Шрифт:
Закладка:
Это немедленно изменило способ ведения войны. Войны Генриха V состояли из осад. «Последний барон», как живописно называли Уорвика, полагался главным образом на свой артиллерийский парк. Артиллерия же решила дело при Бэрнете и Тьюксбери и принесла Генриху VII победу над окружавшими его грозными опасностями. Действительно, эта перемена придала короне почти непреодолимую мощь. В средние века достаточно было крупному барону бросить клич, как сразу же поднималось грозное восстание. Крестьяне и вассалы вынимали свои луки из углов, рыцари пристегивали свое оружие, и через несколько дней трону уже грозила целая армия. Но теперь без артиллерии она была беспомощна, а единственный артиллерийский парк страны был в распоряжении короля. Сознание своей силы и позволило новому государю спокойно вернуться к политике Эдуарда IV. Однако происхождение заставило его обосновать свои права на престол в парламенте. Не ссылаясь ни на право наследования, ни на завоевания, палаты просто постановили, «что корона должна принадлежать царственной особе их государя, короля Генриха VII, и от него переходить к его законным наследникам». Впрочем, он настойчиво следовал политике Эдуарда IV, так что в течение последних 13 лет его царствования парламент созывался только два раза.
Главным стремлением короля было собрать такую казну, которая избавила бы его от необходимости обращаться за помощью к парламенту. Основу королевской казны составляли субсидии, назначенные для ведения войн, от которых Генрих VII уклонялся; затем она пополнялась возобновлением забытых претензий короны, взысканием штрафов за владение забытыми ленами и массой мелких вымогательств. Любимый министр короля придумал такой прием, получивший название «вил Мортона»: от людей, живших прилично, он требовал взносов в казну на том основании, что их богатство несомненно, а от живших скромно под тем предлогом, что бережливость их обогатила. Еще большие суммы были взяты с тех, кто принимал участие в восстаниях, прерывавших царствование короля. Все эти старания были так успешны, что Генрих VII мог оставить своему преемнику казну в два миллиона.
То же подражание политике Эдуарда IV заметно и в гражданском правлении Генриха VII. Хотя сила аристократии и была сломлена, но все еще оставались лорды, за которыми он следил с ревностным вниманием. Их сила состояла в толпах буйных слуг, кишевших вокруг их замков и готовых, в случае восстания, образовать войско, тогда как в мирное время они являлись виновниками насилия и нарушений закона.
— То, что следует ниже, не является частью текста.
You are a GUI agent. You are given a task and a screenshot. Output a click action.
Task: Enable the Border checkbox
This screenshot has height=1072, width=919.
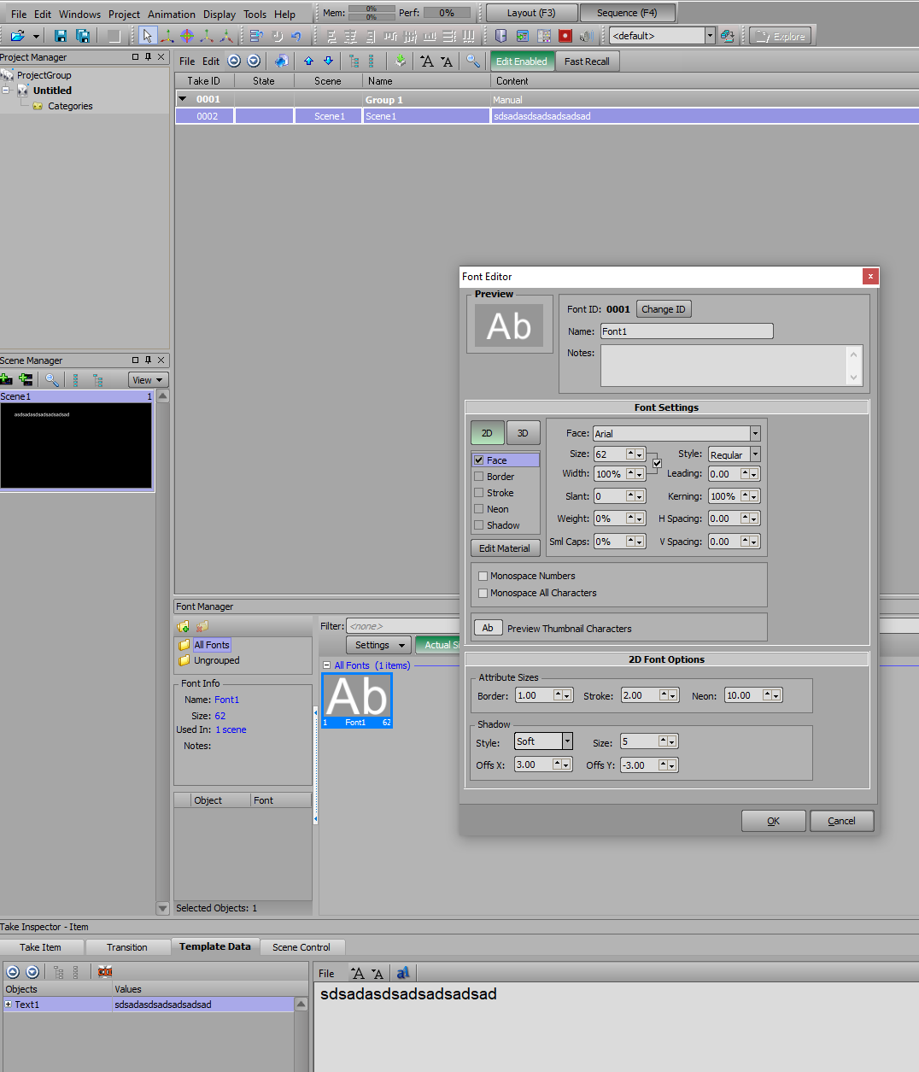[x=479, y=477]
Особым законом Эдуард IV предписал роспуск подобных военных свит, и Генрих VII с чрезвычайной строгостью настаивал на исполнении этого. При посещении графа Оксфорда, одного из преданнейших сторонников ланкастерского дома, король нашел выстроенными для приема два длинных ряда ливрейных слуг. «Благодарю Вас, лорд, за Ваш радушный прием, сказал Генрих VII при прощании, — но я не могу допустить нарушения моих законов на моих глазах. Мой прокурор побеседует с Вами». Граф был очень доволен, что отделался штрафом в 10 тысяч фунтов.
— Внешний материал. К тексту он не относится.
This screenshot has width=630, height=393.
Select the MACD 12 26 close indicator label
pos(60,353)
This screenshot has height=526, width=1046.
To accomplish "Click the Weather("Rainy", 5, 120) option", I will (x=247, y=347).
С целью устранения этой опасности Генрих VII особенно часто прибегал к уголовной юрисдикции Королевского совета. Из состава Совета он выделил постоянную судебную комиссию, по месту своего обычного пребывания получившую название суда Звездной палаты. Вероятно, король просто имел в виду восстановить порядок в стране, привлекая крупных баронов к своему суду; но учреждение Звездной палаты уже не как чрезвычайного, а как постоянного судилища, традиционные полномочия которого были подтверждены парламентским статутом и в котором отсутствие присяжных лишало подсудимого права быть судимым своими пэрами, доставило сыну Генриха VII послушнейшее орудие деспотизма.
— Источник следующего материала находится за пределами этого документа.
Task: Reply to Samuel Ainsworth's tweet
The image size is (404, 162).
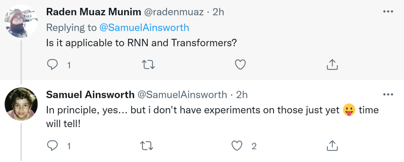Action: click(53, 146)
Но хотя политика первого Тюдора постоянно склонялась в сторону деспотизма, его характер, казалось, обещал скорее царствование поэтического мечтателя, чем государственного человека. Его худощавая фигура, бледное лицо, живые глаза, застенчивый и замкнутый характер, со взрывами шутливости и врожденной насмешливости, говорили о внутренней сосредоточенности и восторженности. У него были литературные и артистические наклонности: он был покровителем нового печатного станка, любителем книг и искусства. Но жизнь оставляла Генриху VII мало времени для мечтаний или духовной работы. Поглощенный интригами внешней политики, борясь с опасностями внутри страны, он не мог принимать большого участия в единственном движении, волновавшем Англию в его царствование, — в великом духовном перевороте, носящем название Возрождения наук и искусств.
Глава III
ГУМАНИЗМ (1509–1520 гг.)
Как ни серьезны были следствия политики Генриха VII, они представляются нам мелкими, когда от них мы обращаемся к великим движениям, волновавшим тогда умы людей. В мире происходили перемены, невиданные со времени победы христианства и падения Римской империи. Его физические пределы внезапно расширились. Открытия Николая Коперника раскрыли людям тайны Вселенной. Португальские моряки обогнули мыс Доброй Надежды и на своих купеческих судах достигли гаваней Индии. Колумб первый переплыл океан и к Старому Свету присоединил Новый. Себастьян Кабот, выйдя из Бристольской гавани, пробился сквозь ледяные горы к Лабрадору. Это внезапное столкновение с новыми странами, новыми верованиями, новыми племенами пробудило в дремавших умах европейцев страстную жажду знаний. Первая книга, описывавшая западный мир, — «Путешествия» Америго Веспуччи — скоро оказалась у всех в руках. «Утопия» Мора, с ее широким наблюдением всех предметов человеческой мысли и действия, показывает нам, как сразу и полностью с человеческой жизни были сброшены тесные рамки средневековья.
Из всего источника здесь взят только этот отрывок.